Les enfants de Gaza ont subi de plein fouet cette dernière attaque, et ceux qui ont survécu devront vivre avec ses retombées.
Les écoles et les terrains de jeux sont des cibles. Les jeunes esprits seront marqués par le traumatisme de la guerre.
Nous sommes battus année après année, mais on nous dit que c'est de notre faute.
J'ai vu un petit garçon de 5 ans de notre quartier s'effondrer, en pleurant et en criant.
J'ai approché le père et il m'a dit que son fils Samir avait vu les roquettes israéliennes tomber à proximité.
Depuis lors, Samir pleurait en répétant : "Je ne veux pas mourir".
Appel à la justice
Voilà ce que l'occupation, le siège et la violence israélienne nous ont infligé, à nous et à nos enfants. Et cela se répète de génération en génération, parce que les États-Unis favorisent l'apartheid israélien et la spoliation des Palestiniens au détriment d'une solution politique juste.
Et l'actuel président des États-Unis a montré sa volonté d'encourager notre aliénation, de soutenir l'agression israélienne et l'idéologie sioniste, intrinsèquement raciste, de l'État d'Israël.
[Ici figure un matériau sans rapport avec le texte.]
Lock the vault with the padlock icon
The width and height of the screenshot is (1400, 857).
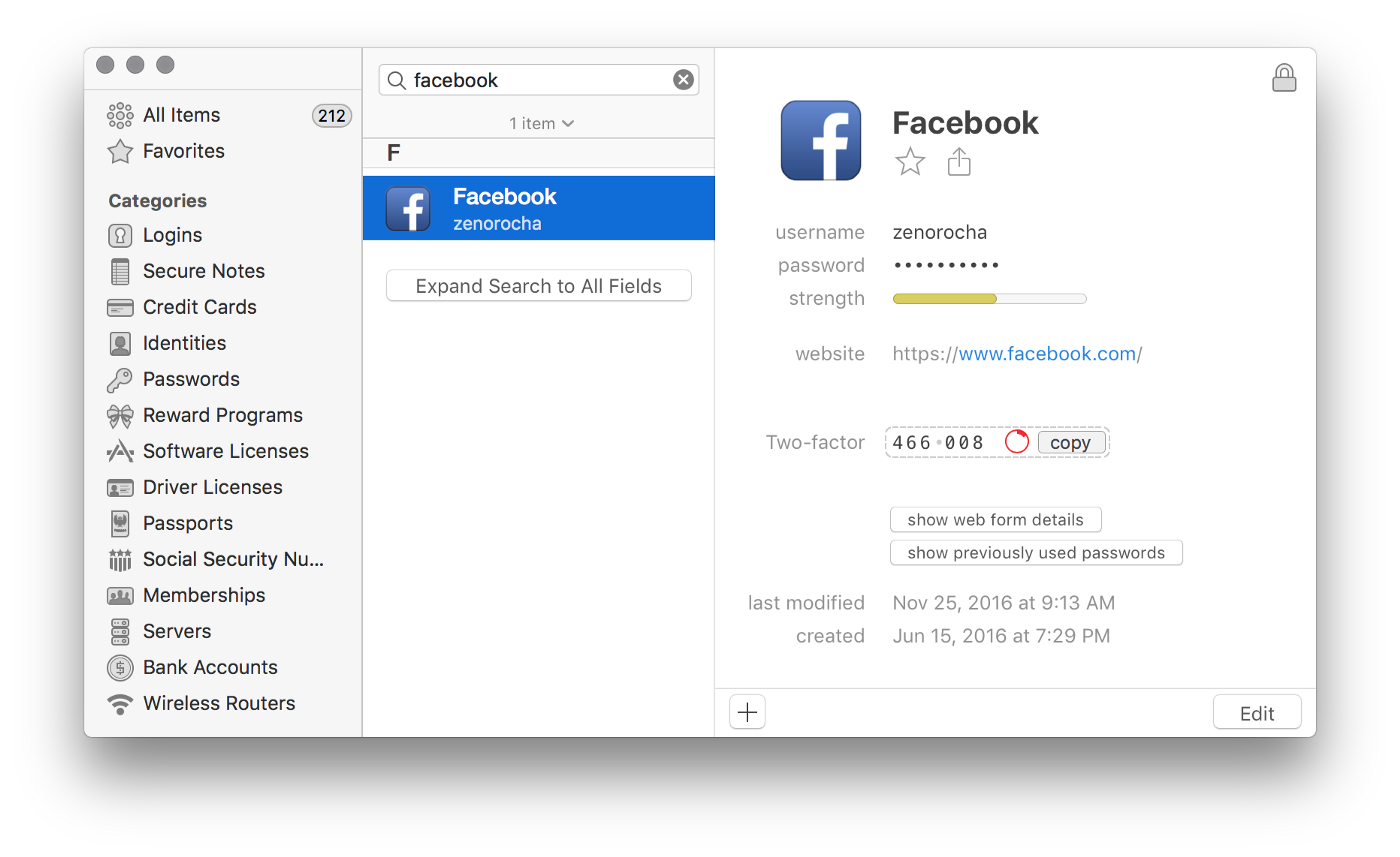pyautogui.click(x=1284, y=77)
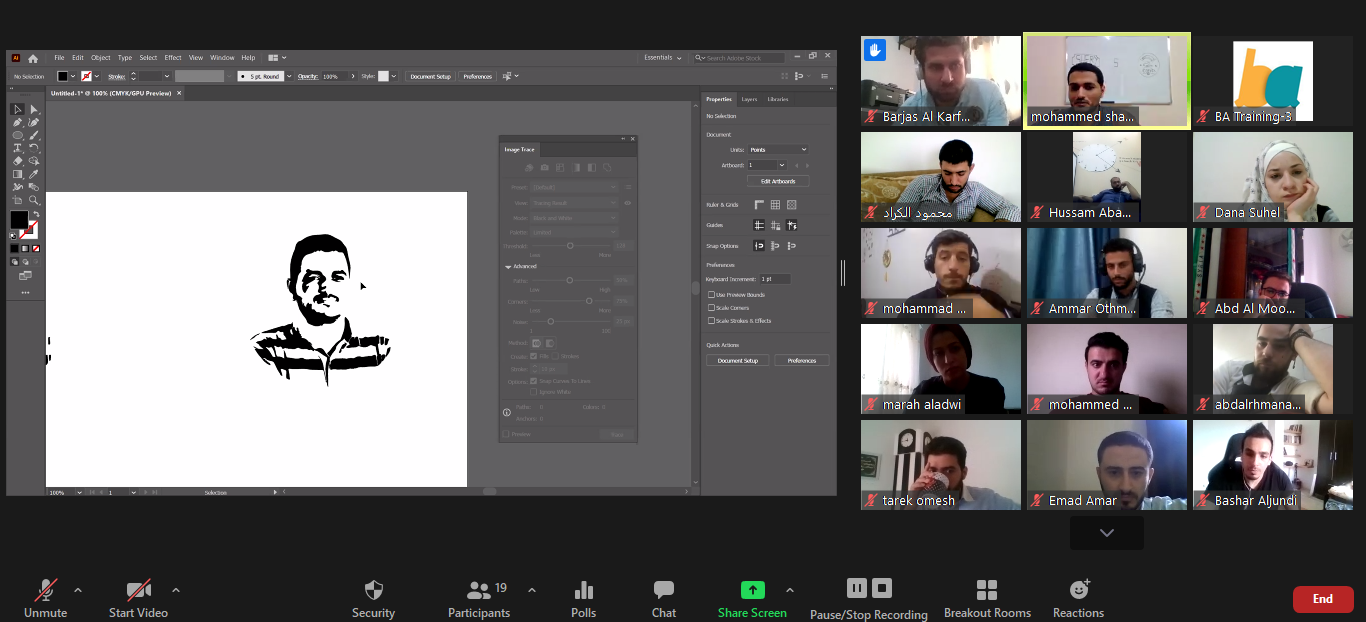Switch to the Layers tab
Viewport: 1366px width, 622px height.
point(749,99)
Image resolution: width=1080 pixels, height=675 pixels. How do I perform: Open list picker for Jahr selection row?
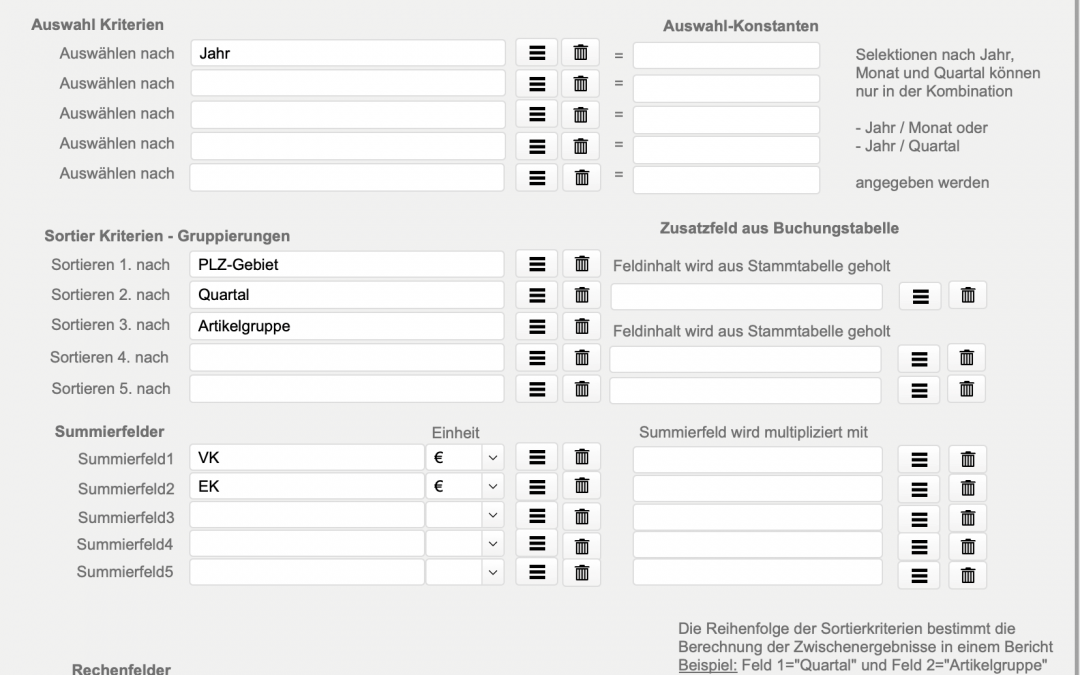point(537,54)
En juin 1986, Joe Biden, alors sénateur du Delaware, a déclaré :
“Il est grand temps que nous cessions [...] de nous excuser pour notre soutien à Israël. Il n'y a pas à s'excuser. Pas du tout. Si Israël n'existait pas, les États-Unis d'Amérique devraient inventer un Israël pour protéger leurs intérêts dans la région”.
En outre, en mars 2016, Joe Biden a déclaré : “Si j'étais juif, je serais sioniste.” Il a ensuite précisé, avec un sourire en coin, que son père lui avait dit qu'il n'avait pas besoin d'être juif pour être sioniste.
Pourtant, au cœur de ce conflit, au cœur d'un langage déshumanisant, la population de Gaza s'accroche à sa résilience et à son espoir.
Actuellement, nous souffrons d'une grave pénurie de nourriture et d'eau potable.
Nos réserves alimentaires disponibles, et même nos réserves, sont en train de s'épuiser. Quant à la tentative du gouvernement israélien d'expulser les Palestiniens vers l'Égypte, je pense que le but d'Israël est de faire disparaître la patrie palestinienne.
Notre lutte pour la liberté se poursuit.
* Mohammed Abu Shamala a grandi dans le camp de réfugiés de Khan Younis, à Gaza. Sa famille est originaire de Beit Daras, où les villageois ont été déplacés par les forces sionistes en 1948.